— Data for this exercise —

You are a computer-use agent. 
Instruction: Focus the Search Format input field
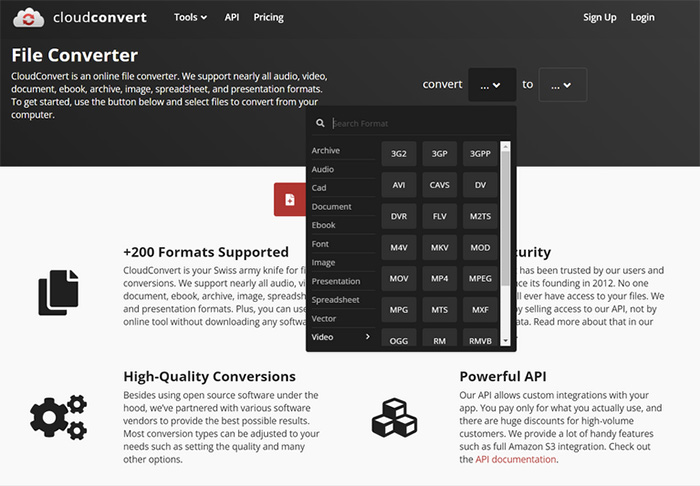(x=420, y=123)
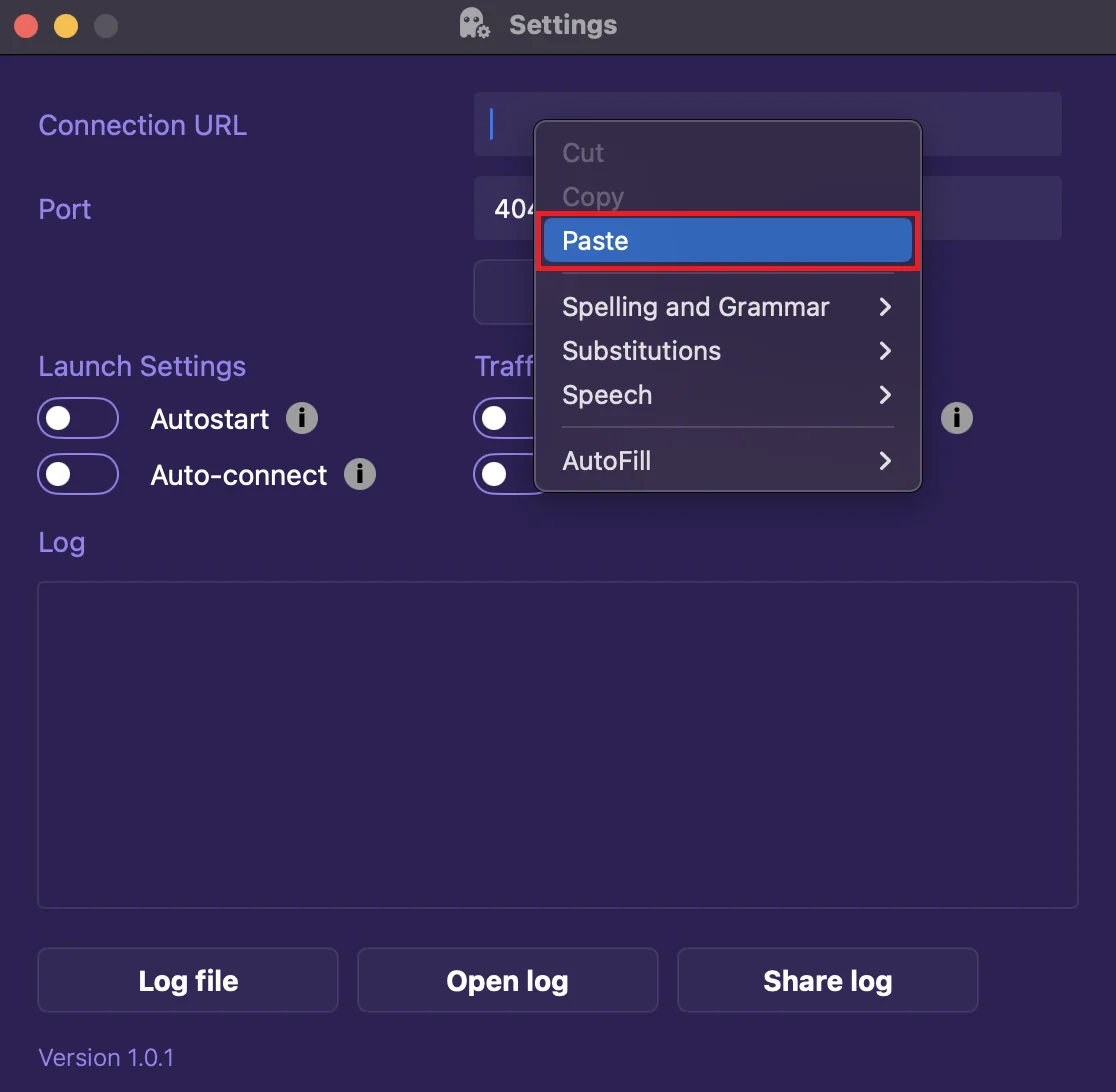Click the info icon beside Autostart

(x=302, y=418)
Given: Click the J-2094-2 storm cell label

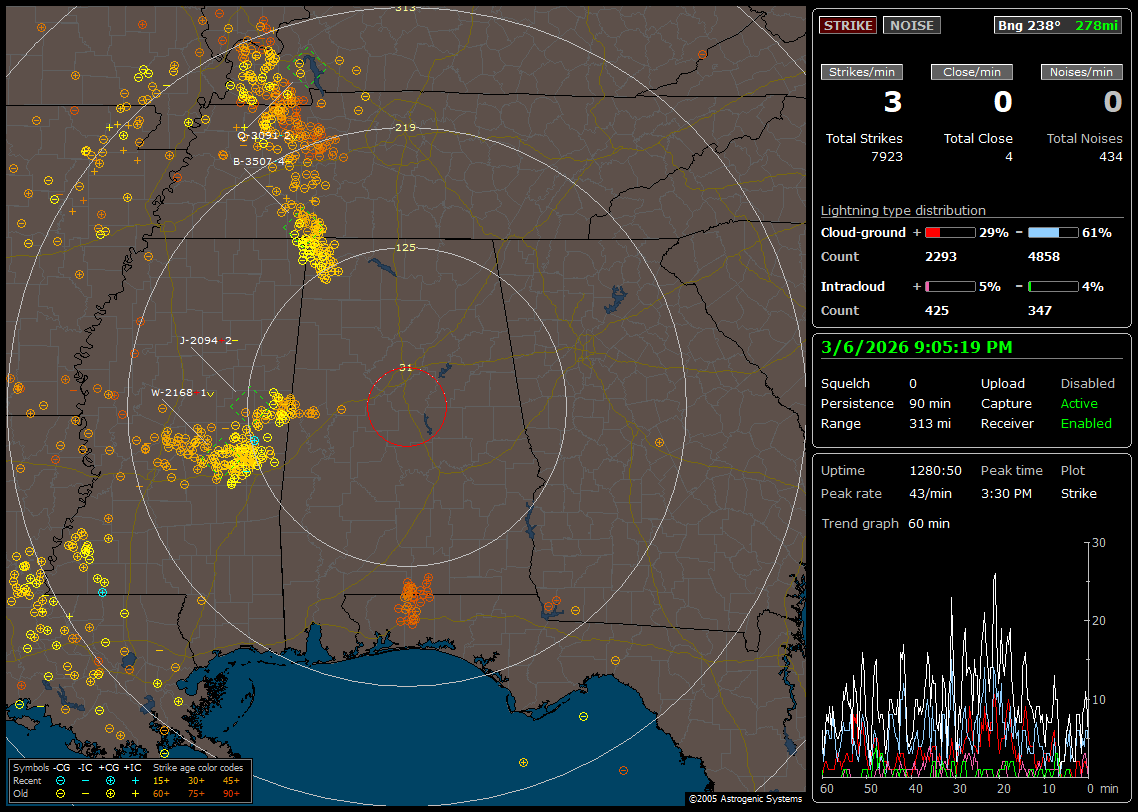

— What you should do —
Take the material above and set it down exactly, minus the images.

— Task response —
You are a computer-use agent. 
Instruction: Focus the Search Format input field
(x=420, y=123)
Click the info icon beside Autostart

(x=302, y=418)
Given: Click the J-2094-2 storm cell label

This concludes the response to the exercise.